*** Opening Supplied material ***
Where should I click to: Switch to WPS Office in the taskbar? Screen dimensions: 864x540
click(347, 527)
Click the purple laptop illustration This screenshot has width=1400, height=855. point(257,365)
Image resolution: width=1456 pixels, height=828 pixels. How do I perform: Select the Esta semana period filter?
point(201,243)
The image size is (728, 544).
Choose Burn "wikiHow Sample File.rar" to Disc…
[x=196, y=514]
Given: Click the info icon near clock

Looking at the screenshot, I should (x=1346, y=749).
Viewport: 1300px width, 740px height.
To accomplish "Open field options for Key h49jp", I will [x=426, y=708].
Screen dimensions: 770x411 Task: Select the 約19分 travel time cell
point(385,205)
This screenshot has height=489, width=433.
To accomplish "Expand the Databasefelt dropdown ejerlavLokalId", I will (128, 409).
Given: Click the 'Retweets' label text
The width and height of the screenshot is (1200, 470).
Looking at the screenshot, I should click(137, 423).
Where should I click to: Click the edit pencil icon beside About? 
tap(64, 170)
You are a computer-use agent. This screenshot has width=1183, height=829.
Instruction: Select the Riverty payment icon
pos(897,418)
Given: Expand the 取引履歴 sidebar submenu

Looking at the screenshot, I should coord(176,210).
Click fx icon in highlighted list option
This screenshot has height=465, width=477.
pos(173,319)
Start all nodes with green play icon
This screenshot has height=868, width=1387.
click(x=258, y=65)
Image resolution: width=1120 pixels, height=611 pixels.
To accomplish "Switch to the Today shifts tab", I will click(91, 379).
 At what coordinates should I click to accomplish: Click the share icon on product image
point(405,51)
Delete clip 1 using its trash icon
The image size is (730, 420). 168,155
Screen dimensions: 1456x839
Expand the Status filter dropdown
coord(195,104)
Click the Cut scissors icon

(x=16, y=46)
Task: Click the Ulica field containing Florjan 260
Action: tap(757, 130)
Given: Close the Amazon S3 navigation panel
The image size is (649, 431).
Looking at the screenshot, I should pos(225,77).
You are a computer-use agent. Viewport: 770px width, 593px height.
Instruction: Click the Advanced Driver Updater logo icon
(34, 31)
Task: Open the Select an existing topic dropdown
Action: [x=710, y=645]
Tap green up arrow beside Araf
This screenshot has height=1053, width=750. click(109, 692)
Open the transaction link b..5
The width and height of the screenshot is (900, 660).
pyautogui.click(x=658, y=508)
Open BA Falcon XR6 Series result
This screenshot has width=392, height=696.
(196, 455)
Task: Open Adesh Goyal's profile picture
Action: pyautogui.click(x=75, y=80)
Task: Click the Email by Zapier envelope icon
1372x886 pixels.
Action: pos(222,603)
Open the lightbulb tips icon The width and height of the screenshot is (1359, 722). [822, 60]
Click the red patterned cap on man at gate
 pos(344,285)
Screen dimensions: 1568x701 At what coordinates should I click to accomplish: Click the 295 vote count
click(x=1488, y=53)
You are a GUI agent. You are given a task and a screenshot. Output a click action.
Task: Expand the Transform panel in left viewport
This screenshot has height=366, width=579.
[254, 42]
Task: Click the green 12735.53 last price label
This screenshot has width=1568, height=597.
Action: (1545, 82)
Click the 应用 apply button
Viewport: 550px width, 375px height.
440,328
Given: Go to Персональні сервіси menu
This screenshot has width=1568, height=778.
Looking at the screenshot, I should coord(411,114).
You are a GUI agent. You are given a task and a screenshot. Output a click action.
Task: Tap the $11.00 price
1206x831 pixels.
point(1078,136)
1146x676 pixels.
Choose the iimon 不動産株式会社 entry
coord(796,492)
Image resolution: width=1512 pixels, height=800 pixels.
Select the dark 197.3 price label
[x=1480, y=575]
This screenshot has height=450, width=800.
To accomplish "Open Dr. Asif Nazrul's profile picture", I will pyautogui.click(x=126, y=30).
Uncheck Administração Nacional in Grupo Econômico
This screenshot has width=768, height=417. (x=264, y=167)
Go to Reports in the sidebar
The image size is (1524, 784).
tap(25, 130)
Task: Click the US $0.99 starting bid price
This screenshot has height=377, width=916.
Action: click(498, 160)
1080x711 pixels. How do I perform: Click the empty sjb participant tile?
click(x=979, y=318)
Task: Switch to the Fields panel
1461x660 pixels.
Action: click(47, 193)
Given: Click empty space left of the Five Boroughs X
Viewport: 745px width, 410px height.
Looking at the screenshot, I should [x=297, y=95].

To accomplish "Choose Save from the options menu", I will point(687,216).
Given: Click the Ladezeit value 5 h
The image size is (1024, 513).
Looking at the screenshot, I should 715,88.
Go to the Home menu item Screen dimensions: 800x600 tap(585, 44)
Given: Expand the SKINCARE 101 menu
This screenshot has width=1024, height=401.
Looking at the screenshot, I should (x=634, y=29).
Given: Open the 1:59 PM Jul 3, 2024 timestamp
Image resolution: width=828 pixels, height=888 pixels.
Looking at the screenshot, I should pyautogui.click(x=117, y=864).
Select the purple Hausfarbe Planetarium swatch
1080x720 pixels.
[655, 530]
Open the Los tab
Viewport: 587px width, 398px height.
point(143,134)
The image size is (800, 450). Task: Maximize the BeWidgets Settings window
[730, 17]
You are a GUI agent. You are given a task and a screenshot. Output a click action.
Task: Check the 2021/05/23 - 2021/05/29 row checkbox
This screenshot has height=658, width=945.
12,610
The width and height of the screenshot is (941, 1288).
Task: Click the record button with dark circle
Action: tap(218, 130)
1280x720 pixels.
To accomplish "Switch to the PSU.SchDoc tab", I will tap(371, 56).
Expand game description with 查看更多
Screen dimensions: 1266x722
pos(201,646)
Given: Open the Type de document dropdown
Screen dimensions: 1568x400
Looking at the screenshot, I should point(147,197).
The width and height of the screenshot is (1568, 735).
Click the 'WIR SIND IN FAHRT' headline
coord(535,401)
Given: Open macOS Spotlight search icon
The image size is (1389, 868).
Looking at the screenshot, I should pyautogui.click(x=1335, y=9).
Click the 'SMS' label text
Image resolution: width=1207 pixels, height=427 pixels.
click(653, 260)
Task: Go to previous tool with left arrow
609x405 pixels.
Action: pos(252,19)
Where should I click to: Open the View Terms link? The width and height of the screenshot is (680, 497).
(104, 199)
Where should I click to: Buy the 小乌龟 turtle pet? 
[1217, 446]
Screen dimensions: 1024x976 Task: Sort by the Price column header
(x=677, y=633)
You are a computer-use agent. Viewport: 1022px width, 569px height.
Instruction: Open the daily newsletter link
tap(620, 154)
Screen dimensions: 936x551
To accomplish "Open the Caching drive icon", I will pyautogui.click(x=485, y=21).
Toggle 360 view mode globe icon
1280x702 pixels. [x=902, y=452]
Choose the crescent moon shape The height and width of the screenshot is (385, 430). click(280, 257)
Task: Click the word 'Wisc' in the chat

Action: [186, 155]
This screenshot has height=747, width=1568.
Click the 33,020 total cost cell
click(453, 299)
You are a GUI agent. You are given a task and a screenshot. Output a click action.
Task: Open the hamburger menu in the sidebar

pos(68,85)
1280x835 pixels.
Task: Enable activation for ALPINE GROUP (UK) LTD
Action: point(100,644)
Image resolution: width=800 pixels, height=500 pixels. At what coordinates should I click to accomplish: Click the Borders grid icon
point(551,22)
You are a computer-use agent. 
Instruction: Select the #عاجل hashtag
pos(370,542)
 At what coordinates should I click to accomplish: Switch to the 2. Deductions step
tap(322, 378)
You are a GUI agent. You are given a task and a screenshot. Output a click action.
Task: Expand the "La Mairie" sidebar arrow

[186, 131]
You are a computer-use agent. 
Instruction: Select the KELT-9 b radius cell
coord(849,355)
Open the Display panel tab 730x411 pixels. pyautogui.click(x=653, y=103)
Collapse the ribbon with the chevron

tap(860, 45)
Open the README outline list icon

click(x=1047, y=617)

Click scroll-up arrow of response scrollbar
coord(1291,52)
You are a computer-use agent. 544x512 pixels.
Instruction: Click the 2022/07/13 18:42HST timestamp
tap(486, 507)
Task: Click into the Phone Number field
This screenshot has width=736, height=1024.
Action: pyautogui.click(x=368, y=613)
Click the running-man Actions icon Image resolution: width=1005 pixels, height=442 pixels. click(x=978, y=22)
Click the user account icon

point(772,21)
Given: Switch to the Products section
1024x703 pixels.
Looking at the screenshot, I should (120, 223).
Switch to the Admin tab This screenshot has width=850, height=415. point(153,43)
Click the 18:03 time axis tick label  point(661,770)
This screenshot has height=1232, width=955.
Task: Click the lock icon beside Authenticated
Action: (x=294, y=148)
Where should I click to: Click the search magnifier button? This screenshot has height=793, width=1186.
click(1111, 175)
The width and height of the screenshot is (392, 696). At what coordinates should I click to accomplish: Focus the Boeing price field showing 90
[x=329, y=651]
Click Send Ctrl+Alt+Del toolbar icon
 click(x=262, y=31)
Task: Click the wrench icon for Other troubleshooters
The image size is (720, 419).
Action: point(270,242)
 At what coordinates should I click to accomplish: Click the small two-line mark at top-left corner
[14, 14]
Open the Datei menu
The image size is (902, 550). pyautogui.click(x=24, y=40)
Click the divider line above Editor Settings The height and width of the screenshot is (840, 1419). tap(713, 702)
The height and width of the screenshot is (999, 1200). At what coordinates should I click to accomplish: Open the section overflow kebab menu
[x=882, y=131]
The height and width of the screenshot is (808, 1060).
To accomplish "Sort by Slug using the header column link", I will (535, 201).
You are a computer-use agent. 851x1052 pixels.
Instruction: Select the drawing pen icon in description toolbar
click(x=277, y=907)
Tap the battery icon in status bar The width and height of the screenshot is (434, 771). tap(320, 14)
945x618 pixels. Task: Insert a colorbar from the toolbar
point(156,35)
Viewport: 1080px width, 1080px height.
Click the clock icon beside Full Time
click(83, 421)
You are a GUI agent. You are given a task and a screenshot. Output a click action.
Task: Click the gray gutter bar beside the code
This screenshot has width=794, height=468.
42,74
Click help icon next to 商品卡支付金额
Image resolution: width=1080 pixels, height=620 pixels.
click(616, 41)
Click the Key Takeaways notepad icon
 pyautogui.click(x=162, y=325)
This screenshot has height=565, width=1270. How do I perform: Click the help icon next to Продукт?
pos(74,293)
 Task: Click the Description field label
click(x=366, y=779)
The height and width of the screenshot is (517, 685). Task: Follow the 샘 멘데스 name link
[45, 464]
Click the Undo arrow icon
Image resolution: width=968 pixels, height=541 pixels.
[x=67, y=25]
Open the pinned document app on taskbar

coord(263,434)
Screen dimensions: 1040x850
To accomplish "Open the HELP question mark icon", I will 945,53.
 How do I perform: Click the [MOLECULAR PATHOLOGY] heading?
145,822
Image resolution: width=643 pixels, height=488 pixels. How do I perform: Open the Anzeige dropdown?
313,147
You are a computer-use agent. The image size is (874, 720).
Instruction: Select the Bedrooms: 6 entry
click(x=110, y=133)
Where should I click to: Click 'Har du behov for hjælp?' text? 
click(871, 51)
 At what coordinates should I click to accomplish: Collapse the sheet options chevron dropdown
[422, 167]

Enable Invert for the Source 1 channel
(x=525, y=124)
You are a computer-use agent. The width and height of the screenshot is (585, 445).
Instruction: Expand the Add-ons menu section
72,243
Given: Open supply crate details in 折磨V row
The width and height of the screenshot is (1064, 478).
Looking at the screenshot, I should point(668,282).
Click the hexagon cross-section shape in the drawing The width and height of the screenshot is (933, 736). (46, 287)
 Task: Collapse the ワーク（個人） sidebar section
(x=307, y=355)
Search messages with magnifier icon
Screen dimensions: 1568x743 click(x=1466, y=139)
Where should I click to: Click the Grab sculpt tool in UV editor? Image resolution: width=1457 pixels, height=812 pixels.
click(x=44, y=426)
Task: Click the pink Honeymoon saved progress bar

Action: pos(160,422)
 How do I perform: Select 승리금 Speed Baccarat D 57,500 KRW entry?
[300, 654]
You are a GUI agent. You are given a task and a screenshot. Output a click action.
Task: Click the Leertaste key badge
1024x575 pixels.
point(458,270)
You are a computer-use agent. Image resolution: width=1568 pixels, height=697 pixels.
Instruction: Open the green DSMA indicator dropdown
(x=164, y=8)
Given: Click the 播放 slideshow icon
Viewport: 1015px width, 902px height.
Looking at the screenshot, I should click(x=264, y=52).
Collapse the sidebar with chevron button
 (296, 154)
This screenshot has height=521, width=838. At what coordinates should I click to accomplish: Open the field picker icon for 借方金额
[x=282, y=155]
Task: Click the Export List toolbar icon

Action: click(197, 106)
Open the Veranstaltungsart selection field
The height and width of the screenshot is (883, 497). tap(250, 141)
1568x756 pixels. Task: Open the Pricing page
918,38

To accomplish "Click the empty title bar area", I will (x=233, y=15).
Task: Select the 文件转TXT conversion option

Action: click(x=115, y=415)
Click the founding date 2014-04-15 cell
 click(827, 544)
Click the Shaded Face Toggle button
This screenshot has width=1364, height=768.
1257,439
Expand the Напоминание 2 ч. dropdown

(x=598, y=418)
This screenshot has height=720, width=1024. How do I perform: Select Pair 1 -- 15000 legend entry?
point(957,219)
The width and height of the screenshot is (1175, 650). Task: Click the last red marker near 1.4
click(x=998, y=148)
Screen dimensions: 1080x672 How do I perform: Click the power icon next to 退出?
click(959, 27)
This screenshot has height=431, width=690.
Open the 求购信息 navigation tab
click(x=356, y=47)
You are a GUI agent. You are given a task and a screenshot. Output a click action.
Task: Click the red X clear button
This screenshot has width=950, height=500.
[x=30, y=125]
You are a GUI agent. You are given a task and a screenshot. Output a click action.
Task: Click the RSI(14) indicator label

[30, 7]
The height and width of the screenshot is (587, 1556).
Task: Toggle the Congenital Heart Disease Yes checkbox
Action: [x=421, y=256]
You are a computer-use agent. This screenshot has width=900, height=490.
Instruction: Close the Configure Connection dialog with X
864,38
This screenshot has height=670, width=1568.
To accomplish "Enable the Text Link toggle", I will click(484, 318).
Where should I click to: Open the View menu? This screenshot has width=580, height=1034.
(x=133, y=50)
*** Closing Supplied material ***
## Exercise requirements:
Each line from the one containing "Screen dimensions: 1080x672" to the final line above should be written out exactly; please omit the others.

## Result of the task:
Screen dimensions: 1080x672 How do I perform: Click the power icon next to 退出?
click(959, 27)
This screenshot has height=431, width=690.
Open the 求购信息 navigation tab
click(x=356, y=47)
You are a GUI agent. You are given a task and a screenshot. Output a click action.
Task: Click the red X clear button
This screenshot has width=950, height=500.
[x=30, y=125]
You are a GUI agent. You are given a task and a screenshot. Output a click action.
Task: Click the RSI(14) indicator label

[30, 7]
The height and width of the screenshot is (587, 1556).
Task: Toggle the Congenital Heart Disease Yes checkbox
Action: [x=421, y=256]
You are a computer-use agent. This screenshot has width=900, height=490.
Instruction: Close the Configure Connection dialog with X
864,38
This screenshot has height=670, width=1568.
To accomplish "Enable the Text Link toggle", I will click(484, 318).
Where should I click to: Open the View menu? This screenshot has width=580, height=1034.
(x=133, y=50)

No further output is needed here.